● **Screen-element location records**:
+++++

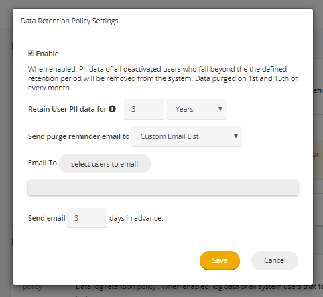Click the info icon beside Retain User PII data
Viewport: 323px width, 297px height.
click(112, 109)
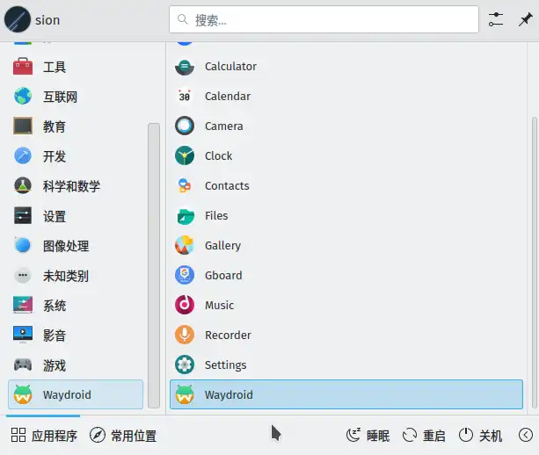Switch to 应用程序 tab

pyautogui.click(x=44, y=436)
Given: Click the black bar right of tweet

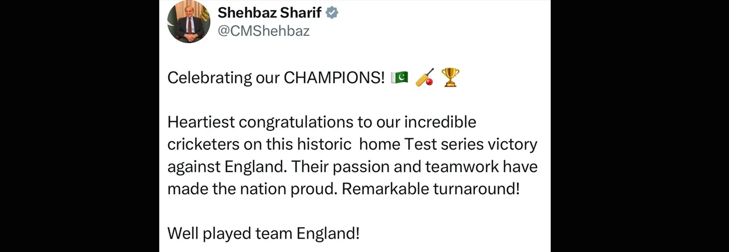Looking at the screenshot, I should (640, 126).
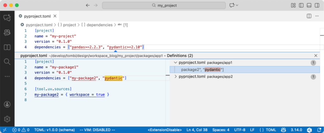324x133 pixels.
Task: Toggle the bottom panel visibility
Action: [309, 5]
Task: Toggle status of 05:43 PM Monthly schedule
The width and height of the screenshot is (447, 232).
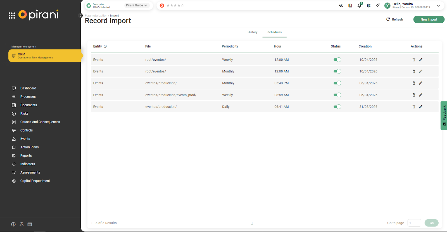Action: tap(337, 83)
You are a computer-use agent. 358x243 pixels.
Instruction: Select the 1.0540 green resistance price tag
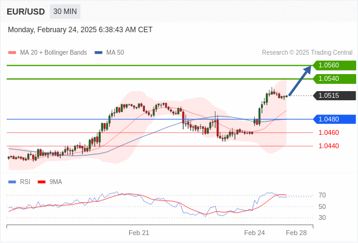click(334, 79)

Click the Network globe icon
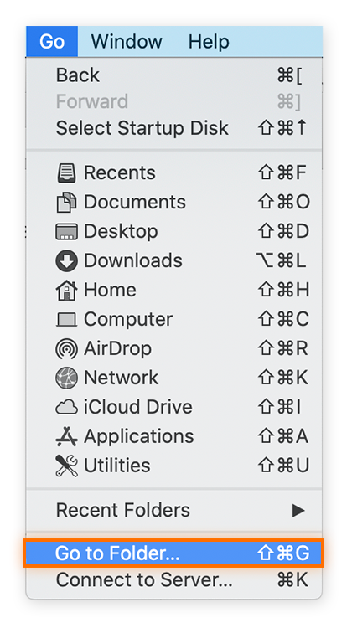click(x=66, y=378)
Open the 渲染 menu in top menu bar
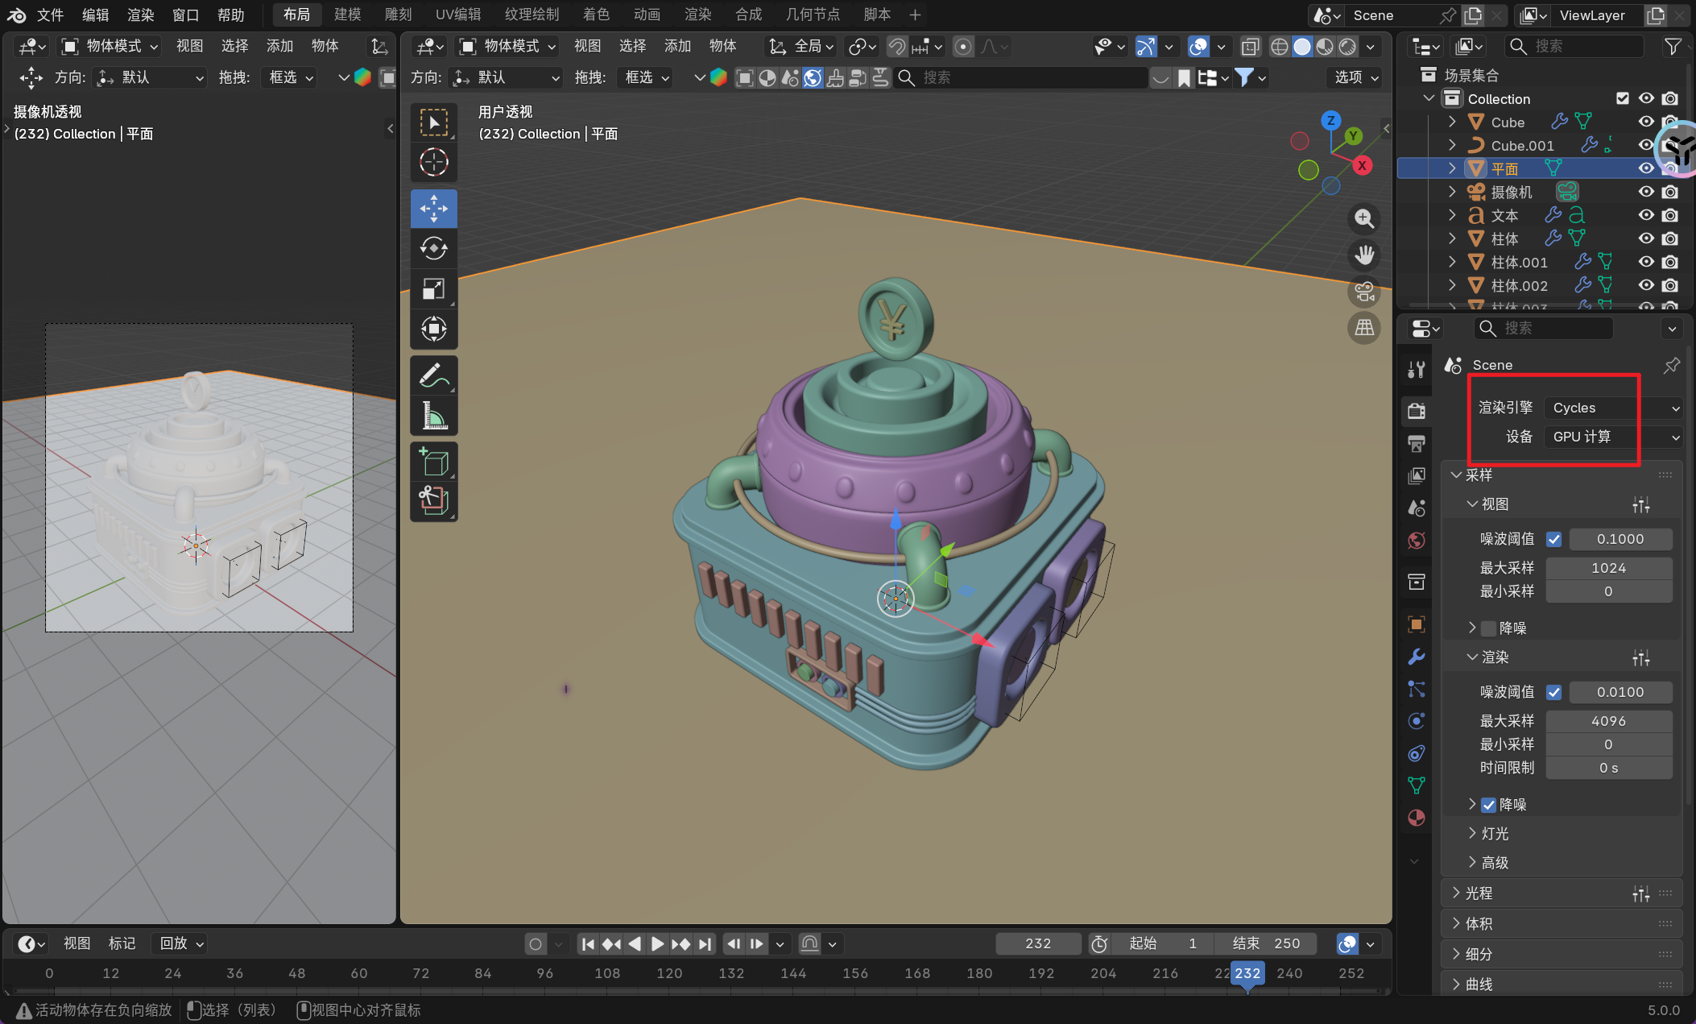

+++++

● **EXERCISE DETAILS**: Reproduce all of the entries above with "tweet" swapped for "post" and no other change, leaving out the pictures.

● **OUTPUT**:
Click the info icon beside Retain User PII data
Viewport: 323px width, 297px height.
click(112, 109)
Switch to 应用程序 tab

pyautogui.click(x=44, y=436)
Given: Click the black bar right of post

Looking at the screenshot, I should (640, 126).
324x133 pixels.
Task: Toggle the bottom panel visibility
Action: [309, 5]
Task: Toggle status of 05:43 PM Monthly schedule
The width and height of the screenshot is (447, 232).
Action: tap(337, 83)
You are a computer-use agent. 358x243 pixels.
Instruction: Select the 1.0540 green resistance price tag
click(334, 79)

Click the Network globe icon
click(x=66, y=378)
Open the 渲染 menu in top menu bar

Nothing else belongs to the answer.